Cheers for suggestions,

Julia


#2

As i understand it… i’m new to this. A strong swarm wants lots of work to do. So you want some empty frames for them to work on. You want to get the frames in soon so they dont start building in the wrong places. Probs alternate empty and full frames so that they are encouraged to build parallel comb.

With the small swarm you will probs need to feed them if you want them to do much as it sounds like they dont have much energy.

Any experienced beekeepers want to back me up ir cut me down?


#3

They need protein too.
If it was a swarm with a virgin queen has there been the weather for mating?
Sometimes…a Cast can leave before the Prime…don’t ask me how that happens, I don’t have a clue but I have heard it described.


#4

I wouldn’t.
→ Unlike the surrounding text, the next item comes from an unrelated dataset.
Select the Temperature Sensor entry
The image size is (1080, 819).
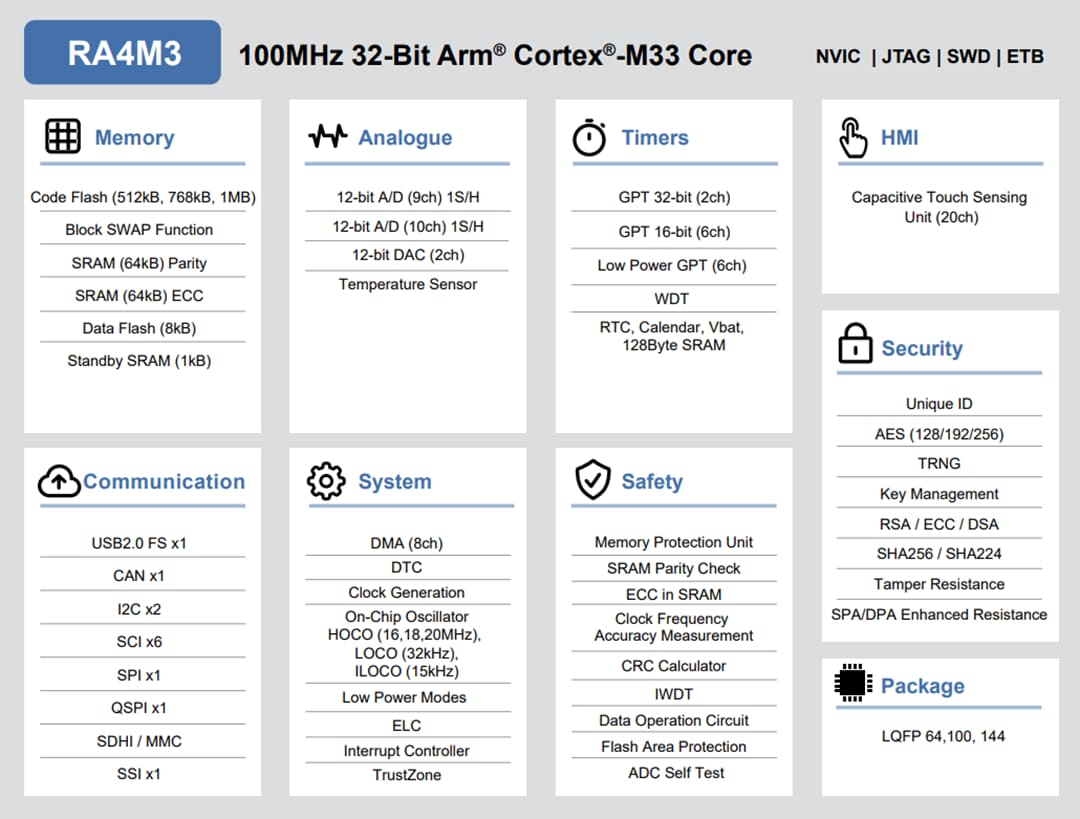point(406,284)
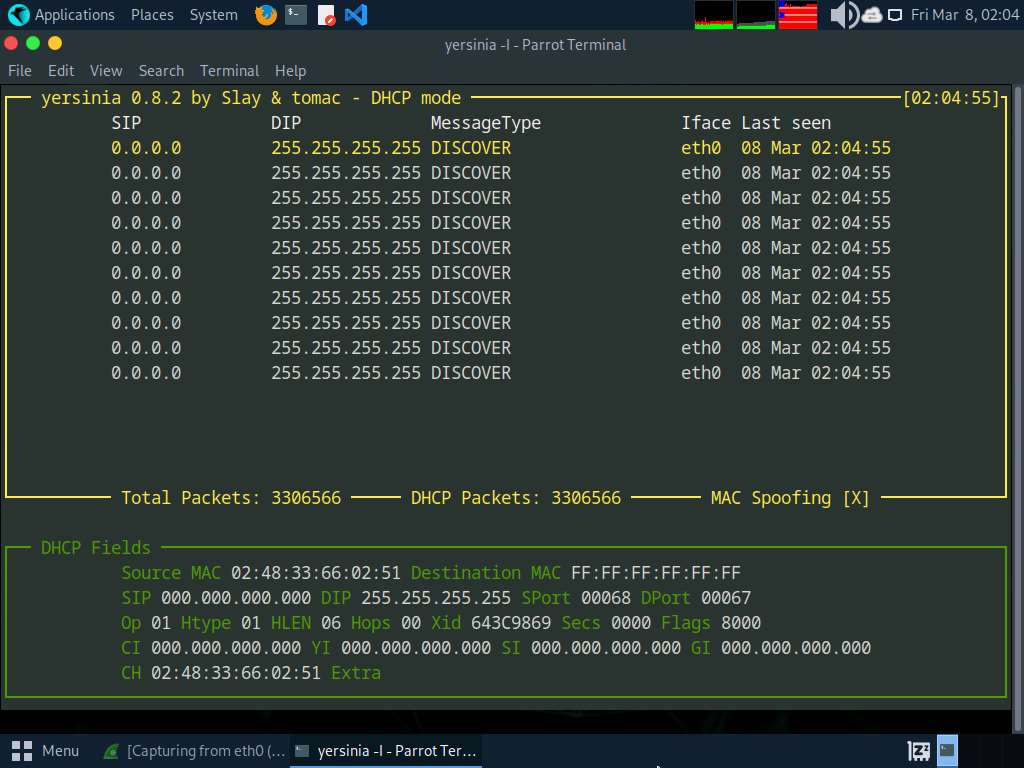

I would go back and shake them all into the hive and make the space up with frames before they start getting creative around the branch


#5

Thanks for the wise advice both which has been heeded :).

We went out today and stole a fully drawn frame with a bit of capped honey and some pollen from our original hive (which is looking nice & active and bringing in plenty of pollen so shouldn’t mind too much). We then donated this to the Nuc swarm, which are looking a lot happier in their little home and were chewing up bits of burr comb from the old Nuc and hopefully starting to think about drawing some foundation. I feel we have now done the best we can for them so fingers crossed they will survive. We have had quite a few nice days scattered in between the rain and cold so I’m hoping the queen has managed to mate.

We then went to the big swarm (which has at least twice as many bees as our own hive) and went about removing the branch. A large number of bees were still clustered on the queen excluder but a lot were running around the frames. Hubby lifted the excluder and swarm & I reached in and pulled out the branches brushing the few bees left on them into the frame. We then filled the box with frames with foundation and gently lowered the swarm back on. We did use a tiny amount of smoke but mostly to move them down into the box so we didn’t squash them with the crown board. It was a truly scary experience (although no one got stung or even attacked) and we have learned not to leave in branches next time and fill with frames. The bees settled again as soon as we put the lid on and are now just flying in and out of the box. Fingers crossed they decide to stay!

Thanks again for the advice. We will leave them now for a couple of weeks. Before seeing how things are progressing.